MOVIES

Lancha Saamraajya is a pedestrian effort

By R G Vijayasarathy
April 16, 2007 15:25 IST

Lancha Saamraajya  (The Kingdom of Corruption) starts off well as a satire with the devil of corruption taking on a crusader called Dattanna. 

Devil tells Dattanna that he will fail in his mission to eradicate corruption and end up as a loser despite putting up a good fight. But as the film progresses, you find that director Boodal Krishnamurthy wants to make one more run of the mill commercial film.

To add to the misery, you have two item songs followed by two sexy numbers. Thankfully, the dialogues written by Chaithanya Prabhu have some substance. But you need to have immense patience to sit through the film.

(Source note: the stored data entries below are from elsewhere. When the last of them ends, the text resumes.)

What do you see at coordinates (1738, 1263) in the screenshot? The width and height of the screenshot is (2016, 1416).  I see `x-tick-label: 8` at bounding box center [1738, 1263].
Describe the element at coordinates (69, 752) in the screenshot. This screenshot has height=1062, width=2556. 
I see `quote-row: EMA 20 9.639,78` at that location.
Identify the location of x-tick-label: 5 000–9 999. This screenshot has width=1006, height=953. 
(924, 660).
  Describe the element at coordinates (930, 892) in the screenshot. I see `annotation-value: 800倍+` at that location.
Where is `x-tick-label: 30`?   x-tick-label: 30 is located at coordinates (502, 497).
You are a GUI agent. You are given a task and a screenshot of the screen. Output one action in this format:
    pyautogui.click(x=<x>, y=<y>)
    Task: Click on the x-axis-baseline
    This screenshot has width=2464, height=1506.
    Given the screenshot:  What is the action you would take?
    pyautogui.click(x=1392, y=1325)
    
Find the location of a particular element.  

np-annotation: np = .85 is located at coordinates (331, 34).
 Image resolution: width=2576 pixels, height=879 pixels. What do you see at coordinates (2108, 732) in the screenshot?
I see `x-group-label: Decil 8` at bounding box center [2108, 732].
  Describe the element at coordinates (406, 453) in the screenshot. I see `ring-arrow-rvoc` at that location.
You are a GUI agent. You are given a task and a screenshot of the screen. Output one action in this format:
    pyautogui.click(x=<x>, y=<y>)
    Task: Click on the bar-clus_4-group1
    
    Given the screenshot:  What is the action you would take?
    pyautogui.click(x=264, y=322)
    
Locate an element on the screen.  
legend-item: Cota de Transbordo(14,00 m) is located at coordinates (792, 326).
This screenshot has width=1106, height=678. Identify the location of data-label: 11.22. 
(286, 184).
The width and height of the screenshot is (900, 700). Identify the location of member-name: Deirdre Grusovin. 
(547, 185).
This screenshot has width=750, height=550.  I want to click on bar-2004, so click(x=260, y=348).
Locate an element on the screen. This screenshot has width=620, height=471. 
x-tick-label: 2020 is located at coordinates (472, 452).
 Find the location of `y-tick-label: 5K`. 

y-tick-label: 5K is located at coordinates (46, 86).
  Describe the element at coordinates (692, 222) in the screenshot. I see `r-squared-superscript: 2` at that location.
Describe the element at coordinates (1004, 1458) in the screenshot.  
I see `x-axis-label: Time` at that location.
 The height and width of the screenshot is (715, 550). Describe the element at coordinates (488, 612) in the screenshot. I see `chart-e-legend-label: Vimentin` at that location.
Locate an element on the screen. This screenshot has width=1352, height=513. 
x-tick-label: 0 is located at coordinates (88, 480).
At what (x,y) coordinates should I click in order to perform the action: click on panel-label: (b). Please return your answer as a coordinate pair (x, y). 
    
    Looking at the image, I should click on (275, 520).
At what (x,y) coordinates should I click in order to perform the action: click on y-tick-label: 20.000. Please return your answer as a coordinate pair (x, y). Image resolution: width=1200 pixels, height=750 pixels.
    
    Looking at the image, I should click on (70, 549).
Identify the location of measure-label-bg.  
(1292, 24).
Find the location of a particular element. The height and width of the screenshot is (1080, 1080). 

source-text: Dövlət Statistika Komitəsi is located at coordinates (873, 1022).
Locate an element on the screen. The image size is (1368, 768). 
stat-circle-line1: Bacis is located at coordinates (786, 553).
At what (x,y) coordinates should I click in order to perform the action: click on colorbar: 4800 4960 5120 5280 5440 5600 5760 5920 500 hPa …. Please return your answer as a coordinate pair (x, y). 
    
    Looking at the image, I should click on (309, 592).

Lancha Saamraajya is a collage of several incidents. In a sense it runs like a teleserial with many stories running in different tracks. There is no continuity as every story ends in a sequence except for the one involving the Chief Minister -- a lustful sadist who kills an actress after she refuses to succumb to his demands.

It seems Boodal Krishnamurthy is in a time warp and has followed the narrative style of the sixties and the seventies. This may be one reason why the narration looks highly dramatic. Perhaps to justify the dramatic narrative style, he has selected only theatre artists for the leading roles. 

Master Hirannaiah tries to be as natural as he could in the film. Umashri is also stylised. Both Simha and Umashri have given good performances.

Meanwhile, veterans like Keerthi, Shivakumar, Aravind and even the reliable Ramesh Bhat have overacted in the film.
Camera work by Basavaraju and music by Raju Upendrakumar, son of the late Upendra Kumar is good. 

On the whole, a very pedestrian effort.